Are you sure your browser tries to connect the https version?

Add a http port 80 with a redirect http -> https.

I only access via https. And yes I’m sure that i’m using https when attempting to connect.

I temporarily enabled port 80 in order for certbot to complete and do it’s thing. But I don’t want any 80 traffic so I disabled it again after certbot got my certs created.

1 Like

More than likely the is some (other) MiTM.
When using “pubilc WiFi” use “Private VPN”.

I actually recommend leaving port 80 open as a redirect to port 443 (HTTPS). This is how most major websites do it, even when they've fully migrated to HTTPS. There's no harm in it, and it helps browsers find the correct version of the site in case someone forgets to type the https: at the beginning. I've written a documentation page explaining in more detail: Best Practice - Keep Port 80 Open - Let's Encrypt.

1 Like

This is not very useful, but it shows the issue. The screenshot clearly shows an https connection, however, the wi-fi i’m connected to doesn’t seem to allow the connection at all. I am 100% sure the server is running, accepting connections, and successfully connect with the letsencrypt certs because I get a valid browser lock icon without any cert warnings. But some wi-fi won’t allow the connection.

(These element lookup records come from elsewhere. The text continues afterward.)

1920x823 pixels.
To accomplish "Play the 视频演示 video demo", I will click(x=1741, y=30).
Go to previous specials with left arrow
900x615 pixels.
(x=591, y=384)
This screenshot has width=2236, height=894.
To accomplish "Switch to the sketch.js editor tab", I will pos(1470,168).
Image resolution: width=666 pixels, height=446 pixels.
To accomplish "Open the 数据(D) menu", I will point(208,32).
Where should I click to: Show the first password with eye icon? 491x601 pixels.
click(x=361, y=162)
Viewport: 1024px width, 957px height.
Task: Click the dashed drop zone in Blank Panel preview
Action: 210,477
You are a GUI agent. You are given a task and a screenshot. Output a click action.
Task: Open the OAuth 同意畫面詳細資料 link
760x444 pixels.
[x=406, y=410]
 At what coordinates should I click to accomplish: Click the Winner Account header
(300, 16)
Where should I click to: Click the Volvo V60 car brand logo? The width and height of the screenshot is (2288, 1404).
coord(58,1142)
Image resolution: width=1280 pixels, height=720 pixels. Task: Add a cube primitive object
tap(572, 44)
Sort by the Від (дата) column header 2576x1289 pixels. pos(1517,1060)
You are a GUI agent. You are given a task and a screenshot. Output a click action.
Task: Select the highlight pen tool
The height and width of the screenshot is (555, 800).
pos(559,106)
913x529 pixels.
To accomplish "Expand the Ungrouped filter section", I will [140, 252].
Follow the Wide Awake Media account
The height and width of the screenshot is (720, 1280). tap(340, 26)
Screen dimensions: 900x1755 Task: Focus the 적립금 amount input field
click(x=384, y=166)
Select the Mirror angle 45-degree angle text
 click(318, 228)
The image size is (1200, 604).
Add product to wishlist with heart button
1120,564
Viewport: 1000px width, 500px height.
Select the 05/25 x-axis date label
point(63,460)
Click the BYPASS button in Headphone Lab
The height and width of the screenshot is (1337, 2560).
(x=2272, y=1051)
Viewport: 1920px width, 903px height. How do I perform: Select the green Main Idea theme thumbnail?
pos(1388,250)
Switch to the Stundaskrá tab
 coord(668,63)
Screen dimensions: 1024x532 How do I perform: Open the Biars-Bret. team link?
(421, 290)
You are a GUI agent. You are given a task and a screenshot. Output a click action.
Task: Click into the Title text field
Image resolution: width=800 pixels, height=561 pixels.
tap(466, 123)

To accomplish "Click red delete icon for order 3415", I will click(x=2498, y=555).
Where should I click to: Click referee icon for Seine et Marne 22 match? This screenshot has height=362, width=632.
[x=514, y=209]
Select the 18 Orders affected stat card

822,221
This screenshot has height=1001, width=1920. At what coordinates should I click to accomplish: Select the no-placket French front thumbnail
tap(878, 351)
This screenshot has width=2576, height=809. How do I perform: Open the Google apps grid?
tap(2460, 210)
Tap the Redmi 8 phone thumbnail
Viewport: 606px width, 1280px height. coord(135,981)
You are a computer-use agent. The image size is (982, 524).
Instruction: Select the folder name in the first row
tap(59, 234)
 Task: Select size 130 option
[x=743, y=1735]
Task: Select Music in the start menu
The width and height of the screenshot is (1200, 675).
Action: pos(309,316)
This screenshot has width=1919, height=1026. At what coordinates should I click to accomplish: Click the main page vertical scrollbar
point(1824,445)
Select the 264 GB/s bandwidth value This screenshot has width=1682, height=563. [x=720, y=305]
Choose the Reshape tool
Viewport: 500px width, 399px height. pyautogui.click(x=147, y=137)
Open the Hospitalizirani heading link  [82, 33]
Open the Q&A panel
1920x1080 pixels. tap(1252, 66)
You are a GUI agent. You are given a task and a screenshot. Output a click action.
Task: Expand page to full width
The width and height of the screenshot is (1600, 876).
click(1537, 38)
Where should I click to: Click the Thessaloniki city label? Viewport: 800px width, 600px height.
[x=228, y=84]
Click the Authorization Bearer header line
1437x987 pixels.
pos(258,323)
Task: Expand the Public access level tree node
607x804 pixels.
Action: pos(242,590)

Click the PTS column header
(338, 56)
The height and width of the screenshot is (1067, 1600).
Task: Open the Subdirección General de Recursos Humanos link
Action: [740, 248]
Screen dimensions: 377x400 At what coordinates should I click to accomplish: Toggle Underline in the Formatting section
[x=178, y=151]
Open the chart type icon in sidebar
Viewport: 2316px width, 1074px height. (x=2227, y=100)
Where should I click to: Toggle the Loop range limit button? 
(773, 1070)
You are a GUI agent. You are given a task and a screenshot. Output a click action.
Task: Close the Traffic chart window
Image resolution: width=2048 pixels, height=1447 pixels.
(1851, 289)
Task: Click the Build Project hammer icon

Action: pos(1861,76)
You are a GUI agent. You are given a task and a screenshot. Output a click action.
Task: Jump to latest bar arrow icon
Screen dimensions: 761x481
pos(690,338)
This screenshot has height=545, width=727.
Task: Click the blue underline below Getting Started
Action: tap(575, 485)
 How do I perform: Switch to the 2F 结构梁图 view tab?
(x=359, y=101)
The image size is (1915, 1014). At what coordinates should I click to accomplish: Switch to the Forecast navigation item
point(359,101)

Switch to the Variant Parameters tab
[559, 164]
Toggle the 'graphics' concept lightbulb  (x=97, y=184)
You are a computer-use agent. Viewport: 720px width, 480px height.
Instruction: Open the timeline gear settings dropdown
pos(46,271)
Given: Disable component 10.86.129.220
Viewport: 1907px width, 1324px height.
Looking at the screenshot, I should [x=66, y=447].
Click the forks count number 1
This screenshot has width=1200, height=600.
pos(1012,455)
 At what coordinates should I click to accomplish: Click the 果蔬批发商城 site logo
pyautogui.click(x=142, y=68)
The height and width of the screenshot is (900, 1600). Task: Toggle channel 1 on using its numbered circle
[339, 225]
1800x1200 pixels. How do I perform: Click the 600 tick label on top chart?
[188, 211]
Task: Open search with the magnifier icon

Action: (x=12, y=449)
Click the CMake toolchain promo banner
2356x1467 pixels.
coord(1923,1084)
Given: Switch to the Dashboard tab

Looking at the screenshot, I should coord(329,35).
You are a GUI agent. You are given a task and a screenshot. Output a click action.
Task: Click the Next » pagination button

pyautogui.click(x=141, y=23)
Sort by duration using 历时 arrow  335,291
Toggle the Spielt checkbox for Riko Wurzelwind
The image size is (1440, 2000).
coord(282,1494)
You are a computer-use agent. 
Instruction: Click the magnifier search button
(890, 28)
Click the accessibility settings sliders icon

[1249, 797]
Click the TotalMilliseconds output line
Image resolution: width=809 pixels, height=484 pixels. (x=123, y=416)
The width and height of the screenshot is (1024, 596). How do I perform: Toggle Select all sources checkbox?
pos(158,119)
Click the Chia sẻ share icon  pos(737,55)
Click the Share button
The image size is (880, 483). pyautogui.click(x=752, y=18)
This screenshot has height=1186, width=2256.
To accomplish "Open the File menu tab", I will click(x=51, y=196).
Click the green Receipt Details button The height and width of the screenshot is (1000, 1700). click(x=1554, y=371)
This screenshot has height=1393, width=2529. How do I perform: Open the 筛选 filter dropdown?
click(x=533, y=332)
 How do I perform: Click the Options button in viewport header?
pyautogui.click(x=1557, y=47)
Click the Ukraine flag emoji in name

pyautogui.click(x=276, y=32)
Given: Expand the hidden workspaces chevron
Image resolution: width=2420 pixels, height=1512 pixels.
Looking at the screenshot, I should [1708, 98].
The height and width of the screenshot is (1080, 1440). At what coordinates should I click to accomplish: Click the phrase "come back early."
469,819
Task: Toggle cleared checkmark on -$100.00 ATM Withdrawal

Perhaps the wi-fi connections are using some kind of censorship software and your site (or ddns.net names in general?) is on the blacklist. Can you find another ddns.net site that normally works for you and see if it’s also affected on the same wi-fi networks?

Have you done any troubleshooting?
Like:

  • Can you confirm the MAC address of your gateway is correct? (does it change?)
  • Have you confirmed DNS is resolving the name correctly?
  • Can you ping/tracert/traceroute to that IP?
  • Can you use a VPN through the WiFi? (and will that allow access to site?)

This topic was automatically closed 30 days after the last reply. New replies are no longer allowed.